There are waiting lists to get into Minnesota's nursing homes for veterans. Butler has taken in fragile World War II vets — one with a fresh incision on his chest from heart surgery and no shoes on his feet — who had nowhere else to go.

There are rolls of sleeping mats stacked against one wall at the Eagle's Nest. A church group crocheted them out of old plastic grocery bags, and volunteers will hand them out to homeless veterans. A small act of kindness to slip between their bodies and the pavement.
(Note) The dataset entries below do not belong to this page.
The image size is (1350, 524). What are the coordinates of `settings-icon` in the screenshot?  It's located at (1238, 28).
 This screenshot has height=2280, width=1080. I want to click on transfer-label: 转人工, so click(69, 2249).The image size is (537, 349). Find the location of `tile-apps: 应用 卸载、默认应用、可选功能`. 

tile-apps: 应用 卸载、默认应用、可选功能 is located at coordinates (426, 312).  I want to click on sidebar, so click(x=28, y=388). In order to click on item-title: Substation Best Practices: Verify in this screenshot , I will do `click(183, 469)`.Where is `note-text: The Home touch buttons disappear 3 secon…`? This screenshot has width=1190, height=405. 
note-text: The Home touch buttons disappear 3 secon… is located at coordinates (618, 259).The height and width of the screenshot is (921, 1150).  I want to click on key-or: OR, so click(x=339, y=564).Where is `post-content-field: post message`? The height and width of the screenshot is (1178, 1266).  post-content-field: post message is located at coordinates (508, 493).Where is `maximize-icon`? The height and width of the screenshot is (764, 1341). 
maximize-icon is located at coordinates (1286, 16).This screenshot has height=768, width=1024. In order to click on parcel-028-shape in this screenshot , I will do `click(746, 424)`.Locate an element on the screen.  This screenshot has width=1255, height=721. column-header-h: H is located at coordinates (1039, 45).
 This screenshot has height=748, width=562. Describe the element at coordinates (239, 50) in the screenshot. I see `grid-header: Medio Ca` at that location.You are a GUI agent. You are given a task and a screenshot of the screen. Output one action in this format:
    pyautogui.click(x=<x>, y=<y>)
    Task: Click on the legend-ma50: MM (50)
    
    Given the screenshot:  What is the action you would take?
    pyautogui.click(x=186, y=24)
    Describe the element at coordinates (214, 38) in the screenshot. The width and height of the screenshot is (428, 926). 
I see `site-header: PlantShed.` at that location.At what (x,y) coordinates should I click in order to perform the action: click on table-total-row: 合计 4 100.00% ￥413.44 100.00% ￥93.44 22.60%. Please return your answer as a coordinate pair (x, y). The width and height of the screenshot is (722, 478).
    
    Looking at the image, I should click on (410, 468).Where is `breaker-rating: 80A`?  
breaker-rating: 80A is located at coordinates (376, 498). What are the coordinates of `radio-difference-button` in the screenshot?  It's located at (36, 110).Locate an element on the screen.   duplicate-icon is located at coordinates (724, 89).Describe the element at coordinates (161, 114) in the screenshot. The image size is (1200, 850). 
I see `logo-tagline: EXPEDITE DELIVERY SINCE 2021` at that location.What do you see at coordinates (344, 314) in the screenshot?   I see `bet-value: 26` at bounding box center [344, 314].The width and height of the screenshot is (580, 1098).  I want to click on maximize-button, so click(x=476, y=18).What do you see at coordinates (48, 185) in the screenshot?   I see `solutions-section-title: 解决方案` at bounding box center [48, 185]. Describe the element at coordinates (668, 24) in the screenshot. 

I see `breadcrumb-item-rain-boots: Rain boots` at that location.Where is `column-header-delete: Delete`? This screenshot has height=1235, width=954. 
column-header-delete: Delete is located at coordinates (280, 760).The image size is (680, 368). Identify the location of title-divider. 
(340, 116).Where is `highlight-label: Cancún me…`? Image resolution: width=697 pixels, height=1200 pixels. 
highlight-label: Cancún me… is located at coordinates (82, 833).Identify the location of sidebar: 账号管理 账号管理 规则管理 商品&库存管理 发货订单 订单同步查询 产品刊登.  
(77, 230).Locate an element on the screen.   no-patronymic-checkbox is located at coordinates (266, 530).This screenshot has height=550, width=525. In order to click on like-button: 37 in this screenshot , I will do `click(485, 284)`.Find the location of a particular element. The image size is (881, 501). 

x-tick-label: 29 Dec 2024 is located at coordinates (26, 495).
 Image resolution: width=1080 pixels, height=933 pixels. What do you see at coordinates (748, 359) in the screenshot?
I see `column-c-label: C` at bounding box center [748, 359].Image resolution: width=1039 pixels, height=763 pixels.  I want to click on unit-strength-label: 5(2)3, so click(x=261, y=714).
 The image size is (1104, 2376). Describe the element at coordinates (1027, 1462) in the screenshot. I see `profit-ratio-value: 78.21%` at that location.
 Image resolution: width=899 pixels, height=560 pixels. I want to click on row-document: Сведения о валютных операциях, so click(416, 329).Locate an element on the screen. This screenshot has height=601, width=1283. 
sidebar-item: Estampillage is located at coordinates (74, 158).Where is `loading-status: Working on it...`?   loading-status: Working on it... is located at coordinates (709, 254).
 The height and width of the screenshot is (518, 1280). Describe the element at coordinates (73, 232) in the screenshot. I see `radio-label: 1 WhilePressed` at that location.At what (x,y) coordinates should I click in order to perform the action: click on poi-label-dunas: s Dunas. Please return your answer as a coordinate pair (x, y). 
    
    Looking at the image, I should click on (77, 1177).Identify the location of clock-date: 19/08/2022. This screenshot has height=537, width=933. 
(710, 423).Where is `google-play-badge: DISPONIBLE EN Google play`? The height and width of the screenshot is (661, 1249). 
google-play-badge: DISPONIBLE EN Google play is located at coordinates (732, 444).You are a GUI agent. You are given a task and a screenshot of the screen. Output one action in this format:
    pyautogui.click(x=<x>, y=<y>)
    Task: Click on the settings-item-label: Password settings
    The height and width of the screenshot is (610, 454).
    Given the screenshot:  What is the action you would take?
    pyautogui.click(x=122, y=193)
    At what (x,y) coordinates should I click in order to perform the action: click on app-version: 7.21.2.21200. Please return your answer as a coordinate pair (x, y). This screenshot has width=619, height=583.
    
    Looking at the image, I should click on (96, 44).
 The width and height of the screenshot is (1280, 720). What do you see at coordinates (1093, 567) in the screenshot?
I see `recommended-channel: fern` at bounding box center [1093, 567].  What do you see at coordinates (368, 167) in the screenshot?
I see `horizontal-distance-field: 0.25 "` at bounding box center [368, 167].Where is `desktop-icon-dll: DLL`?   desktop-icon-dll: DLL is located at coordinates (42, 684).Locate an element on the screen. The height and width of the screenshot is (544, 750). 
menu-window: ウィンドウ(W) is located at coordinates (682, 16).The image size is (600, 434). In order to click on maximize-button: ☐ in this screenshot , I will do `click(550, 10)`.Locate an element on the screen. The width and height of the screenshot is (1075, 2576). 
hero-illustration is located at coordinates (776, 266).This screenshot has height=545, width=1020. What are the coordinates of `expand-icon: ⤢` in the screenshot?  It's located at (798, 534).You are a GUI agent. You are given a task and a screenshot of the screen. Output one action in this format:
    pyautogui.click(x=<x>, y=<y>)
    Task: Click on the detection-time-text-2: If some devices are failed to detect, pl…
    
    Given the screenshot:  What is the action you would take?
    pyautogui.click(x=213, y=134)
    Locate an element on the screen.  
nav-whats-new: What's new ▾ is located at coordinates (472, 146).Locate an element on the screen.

If you look for those small kindnesses, you'll find them. At the VA. At the VFW hall. In the plates of fresh-baked cookies that Sauk Centre nursing home residents walk down the road to share with their neighbors at the Nest.

"This place is an amazing place, doing good work," said Jay Tschida, ruffling the fuzzy ears of Miss America, a roly-poly malamute puppy someone donated as an emotional support animal for the Nest. At three months old, she is already very good at her job.

Tschida's old dog, who always seemed to know when the nightmares were getting bad, died in December. While he waits for a new puppy — maybe a Belgian Malinois, if he can find one — he's sharing the campus with a menagerie that includes dogs, cats, horses, cows, goats, sheep and one very noisy peacock.

Volunteers donated many of the animals. Just like they repaired, repainted and furnished the buildings and filled each veteran's bedroom with little gifts and encouraging notes.

This isn't a story about Memorial Day barbecues. It's not that I don't want you to enjoy a nice holiday weekend. I do. It's been a long hard winter and you deserve to grill some brats and watch the kids run through the sprinkler.

But maybe as you fire up the grill, spare a thought for that bonfire up in Sauk Centre.

Remember those we've lost and those we can still save.